───── DATA FOR PROCESSING
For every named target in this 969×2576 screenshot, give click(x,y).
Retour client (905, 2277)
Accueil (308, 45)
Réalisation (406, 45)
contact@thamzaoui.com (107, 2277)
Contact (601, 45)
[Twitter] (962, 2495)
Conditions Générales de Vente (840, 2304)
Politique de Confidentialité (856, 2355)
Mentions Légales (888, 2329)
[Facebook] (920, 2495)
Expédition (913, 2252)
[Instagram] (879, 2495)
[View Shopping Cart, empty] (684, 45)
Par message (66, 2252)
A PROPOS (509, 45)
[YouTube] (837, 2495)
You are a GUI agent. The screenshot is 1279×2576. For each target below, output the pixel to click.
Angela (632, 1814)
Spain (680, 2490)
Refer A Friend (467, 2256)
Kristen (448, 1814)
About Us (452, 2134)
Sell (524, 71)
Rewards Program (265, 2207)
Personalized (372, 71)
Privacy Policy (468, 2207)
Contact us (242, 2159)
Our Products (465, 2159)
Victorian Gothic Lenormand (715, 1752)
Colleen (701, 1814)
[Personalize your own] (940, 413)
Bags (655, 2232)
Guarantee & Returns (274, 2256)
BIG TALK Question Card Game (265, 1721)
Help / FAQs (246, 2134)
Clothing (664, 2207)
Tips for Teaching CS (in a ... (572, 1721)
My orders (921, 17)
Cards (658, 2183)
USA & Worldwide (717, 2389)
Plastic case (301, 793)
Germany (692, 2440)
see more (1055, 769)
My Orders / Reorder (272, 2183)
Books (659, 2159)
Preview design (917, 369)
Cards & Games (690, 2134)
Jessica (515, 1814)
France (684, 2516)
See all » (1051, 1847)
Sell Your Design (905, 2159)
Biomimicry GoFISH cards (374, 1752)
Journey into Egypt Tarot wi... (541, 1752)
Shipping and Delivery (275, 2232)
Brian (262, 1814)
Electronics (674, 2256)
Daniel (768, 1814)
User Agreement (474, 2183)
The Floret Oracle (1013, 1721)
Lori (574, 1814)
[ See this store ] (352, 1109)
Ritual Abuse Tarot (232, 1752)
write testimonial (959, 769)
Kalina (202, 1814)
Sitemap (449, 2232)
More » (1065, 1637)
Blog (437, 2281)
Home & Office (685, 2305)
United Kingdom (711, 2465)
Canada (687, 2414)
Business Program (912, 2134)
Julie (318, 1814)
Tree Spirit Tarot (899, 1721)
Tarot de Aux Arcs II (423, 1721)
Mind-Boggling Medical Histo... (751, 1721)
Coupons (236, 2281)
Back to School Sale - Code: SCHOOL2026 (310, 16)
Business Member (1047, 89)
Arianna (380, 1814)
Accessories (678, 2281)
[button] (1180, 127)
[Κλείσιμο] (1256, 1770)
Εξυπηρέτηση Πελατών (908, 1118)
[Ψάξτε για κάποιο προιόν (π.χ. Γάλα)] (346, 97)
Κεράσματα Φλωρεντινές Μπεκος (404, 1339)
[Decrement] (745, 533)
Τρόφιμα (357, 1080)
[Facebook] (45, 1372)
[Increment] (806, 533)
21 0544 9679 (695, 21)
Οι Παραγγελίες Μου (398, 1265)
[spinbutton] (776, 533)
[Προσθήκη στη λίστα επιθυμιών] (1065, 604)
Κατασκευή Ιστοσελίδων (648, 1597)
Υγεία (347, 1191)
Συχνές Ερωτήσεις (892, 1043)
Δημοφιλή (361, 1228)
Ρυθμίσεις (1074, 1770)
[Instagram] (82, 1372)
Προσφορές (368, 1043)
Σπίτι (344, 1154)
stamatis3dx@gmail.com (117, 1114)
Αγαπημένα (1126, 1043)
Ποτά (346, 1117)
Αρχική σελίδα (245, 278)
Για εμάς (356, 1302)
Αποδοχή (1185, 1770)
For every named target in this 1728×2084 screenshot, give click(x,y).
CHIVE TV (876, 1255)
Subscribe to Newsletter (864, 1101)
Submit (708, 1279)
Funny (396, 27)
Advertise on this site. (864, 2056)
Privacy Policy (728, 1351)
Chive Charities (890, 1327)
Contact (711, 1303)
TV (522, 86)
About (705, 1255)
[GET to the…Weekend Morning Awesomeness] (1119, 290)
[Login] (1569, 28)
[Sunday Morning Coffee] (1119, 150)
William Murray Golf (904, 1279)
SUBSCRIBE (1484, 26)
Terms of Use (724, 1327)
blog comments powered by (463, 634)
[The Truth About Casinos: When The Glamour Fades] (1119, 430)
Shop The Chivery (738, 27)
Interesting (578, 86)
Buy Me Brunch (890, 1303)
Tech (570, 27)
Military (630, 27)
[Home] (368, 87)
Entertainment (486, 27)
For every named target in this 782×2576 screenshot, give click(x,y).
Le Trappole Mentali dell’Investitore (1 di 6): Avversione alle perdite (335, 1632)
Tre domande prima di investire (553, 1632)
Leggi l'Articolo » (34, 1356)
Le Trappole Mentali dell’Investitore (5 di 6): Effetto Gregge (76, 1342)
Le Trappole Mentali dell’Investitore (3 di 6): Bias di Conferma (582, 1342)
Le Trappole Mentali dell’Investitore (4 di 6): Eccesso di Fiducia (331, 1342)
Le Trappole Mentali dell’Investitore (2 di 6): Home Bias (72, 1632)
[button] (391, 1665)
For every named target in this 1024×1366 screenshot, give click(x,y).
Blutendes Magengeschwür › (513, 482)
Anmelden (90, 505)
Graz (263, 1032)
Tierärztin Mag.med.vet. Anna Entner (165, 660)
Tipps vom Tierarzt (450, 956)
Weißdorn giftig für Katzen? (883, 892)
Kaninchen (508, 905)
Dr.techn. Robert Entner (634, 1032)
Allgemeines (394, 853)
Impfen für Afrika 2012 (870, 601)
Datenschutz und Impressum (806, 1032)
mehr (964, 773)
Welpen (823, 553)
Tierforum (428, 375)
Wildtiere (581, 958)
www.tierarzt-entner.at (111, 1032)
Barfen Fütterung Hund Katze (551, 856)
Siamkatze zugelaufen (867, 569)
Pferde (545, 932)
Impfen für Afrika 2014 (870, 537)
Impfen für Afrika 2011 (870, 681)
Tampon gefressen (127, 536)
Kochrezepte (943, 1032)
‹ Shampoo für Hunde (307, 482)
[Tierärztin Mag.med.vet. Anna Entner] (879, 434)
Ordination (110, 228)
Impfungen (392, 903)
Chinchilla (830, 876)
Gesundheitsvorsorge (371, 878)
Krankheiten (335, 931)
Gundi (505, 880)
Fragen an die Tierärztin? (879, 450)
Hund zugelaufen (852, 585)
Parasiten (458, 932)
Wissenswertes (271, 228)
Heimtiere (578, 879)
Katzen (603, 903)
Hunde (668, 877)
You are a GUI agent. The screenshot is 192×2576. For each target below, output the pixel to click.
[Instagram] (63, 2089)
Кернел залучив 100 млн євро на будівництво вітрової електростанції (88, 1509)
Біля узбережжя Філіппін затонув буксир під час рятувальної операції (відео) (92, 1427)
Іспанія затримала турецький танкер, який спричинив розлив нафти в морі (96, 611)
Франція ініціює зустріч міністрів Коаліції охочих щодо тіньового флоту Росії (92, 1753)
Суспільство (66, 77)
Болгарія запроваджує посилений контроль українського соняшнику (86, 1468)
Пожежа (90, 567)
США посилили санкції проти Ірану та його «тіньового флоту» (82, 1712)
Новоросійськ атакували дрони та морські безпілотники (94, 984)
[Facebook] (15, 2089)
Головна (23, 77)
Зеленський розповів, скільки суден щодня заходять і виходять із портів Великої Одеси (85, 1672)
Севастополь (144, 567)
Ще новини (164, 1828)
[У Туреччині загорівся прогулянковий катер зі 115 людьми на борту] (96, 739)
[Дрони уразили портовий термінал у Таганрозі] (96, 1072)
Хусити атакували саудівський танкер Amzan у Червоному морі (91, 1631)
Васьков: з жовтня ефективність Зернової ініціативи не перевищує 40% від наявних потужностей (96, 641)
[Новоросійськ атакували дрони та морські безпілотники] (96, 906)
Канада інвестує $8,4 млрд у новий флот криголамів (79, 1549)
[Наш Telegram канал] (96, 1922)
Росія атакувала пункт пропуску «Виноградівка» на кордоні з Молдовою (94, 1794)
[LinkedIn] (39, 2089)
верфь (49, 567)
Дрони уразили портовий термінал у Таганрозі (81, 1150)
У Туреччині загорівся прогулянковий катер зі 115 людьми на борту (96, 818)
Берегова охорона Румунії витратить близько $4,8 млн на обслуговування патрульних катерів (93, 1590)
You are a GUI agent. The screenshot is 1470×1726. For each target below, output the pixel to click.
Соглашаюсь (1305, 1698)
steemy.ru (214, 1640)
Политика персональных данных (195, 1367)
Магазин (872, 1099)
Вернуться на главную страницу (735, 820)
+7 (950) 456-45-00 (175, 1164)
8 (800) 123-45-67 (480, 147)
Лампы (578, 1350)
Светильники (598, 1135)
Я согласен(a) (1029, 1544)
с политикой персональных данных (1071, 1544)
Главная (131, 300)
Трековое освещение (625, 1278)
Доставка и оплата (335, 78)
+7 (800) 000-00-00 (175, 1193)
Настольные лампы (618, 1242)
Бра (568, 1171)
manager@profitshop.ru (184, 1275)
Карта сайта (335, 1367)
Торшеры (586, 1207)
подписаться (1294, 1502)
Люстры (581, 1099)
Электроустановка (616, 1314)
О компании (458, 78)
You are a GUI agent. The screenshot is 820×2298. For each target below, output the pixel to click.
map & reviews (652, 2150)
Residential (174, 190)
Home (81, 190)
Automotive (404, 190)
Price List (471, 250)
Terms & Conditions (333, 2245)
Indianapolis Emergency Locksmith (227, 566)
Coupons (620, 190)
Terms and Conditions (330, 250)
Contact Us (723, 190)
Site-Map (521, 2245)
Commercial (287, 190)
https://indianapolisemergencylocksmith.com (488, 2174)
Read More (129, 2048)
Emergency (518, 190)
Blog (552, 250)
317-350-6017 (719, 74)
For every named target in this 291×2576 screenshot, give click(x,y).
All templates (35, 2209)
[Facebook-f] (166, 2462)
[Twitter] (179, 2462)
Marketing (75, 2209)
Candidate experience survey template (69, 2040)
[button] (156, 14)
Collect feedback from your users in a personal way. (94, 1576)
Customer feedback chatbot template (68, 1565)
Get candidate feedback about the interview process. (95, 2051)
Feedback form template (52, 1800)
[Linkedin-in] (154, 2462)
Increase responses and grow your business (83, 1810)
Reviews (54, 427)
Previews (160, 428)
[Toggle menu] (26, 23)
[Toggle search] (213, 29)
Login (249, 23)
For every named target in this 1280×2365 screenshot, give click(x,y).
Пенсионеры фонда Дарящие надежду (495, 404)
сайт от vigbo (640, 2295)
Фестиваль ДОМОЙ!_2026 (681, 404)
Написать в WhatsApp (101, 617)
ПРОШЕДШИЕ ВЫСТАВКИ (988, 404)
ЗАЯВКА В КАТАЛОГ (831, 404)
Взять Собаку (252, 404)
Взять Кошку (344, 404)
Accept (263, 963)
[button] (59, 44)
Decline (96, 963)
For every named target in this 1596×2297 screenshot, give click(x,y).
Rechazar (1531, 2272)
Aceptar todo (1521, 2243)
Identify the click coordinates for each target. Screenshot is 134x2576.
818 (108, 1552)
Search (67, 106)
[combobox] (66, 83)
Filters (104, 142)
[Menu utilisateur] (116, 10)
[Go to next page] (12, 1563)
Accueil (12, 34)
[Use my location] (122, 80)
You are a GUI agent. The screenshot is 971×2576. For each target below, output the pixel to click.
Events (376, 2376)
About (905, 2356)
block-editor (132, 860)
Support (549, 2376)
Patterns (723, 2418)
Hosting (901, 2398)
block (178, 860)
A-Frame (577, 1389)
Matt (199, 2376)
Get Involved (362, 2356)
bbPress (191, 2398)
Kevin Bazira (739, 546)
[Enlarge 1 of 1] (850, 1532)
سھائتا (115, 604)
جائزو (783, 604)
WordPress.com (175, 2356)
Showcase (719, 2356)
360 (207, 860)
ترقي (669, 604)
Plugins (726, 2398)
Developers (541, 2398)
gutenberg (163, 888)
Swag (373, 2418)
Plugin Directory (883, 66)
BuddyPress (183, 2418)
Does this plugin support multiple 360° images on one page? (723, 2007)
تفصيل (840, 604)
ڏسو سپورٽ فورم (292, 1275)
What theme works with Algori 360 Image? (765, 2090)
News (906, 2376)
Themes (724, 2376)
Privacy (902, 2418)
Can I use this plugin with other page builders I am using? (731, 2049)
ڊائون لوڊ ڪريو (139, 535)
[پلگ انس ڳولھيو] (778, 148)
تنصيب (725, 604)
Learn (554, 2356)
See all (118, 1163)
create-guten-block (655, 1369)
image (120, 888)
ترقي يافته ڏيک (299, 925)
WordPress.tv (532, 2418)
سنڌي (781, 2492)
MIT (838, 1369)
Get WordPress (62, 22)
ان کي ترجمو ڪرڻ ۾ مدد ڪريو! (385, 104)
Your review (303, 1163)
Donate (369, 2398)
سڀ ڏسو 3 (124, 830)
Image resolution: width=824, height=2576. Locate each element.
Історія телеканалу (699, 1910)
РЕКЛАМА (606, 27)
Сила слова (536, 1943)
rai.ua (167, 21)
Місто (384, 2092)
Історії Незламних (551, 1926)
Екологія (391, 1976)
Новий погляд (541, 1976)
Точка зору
──────────
ASSIGNMENT –
Lines with "pixel": find them in the data and copy each one.

YOUR RESPONSE –
You are a GUI agent. The screenshot is 1279×2576. For each target below, output the pixel to click.
You are a GUI agent. The screenshot is 192×2576. For each target below, output the pixel to click.
You are a GUI agent. The screenshot is 1470×1726. For each target below, output the pixel to click.
You are a GUI agent. The screenshot is 820×2298. For each target below, output the pixel to click.
You are a GUI agent. The screenshot is 971×2576. For each target below, output the pixel to click.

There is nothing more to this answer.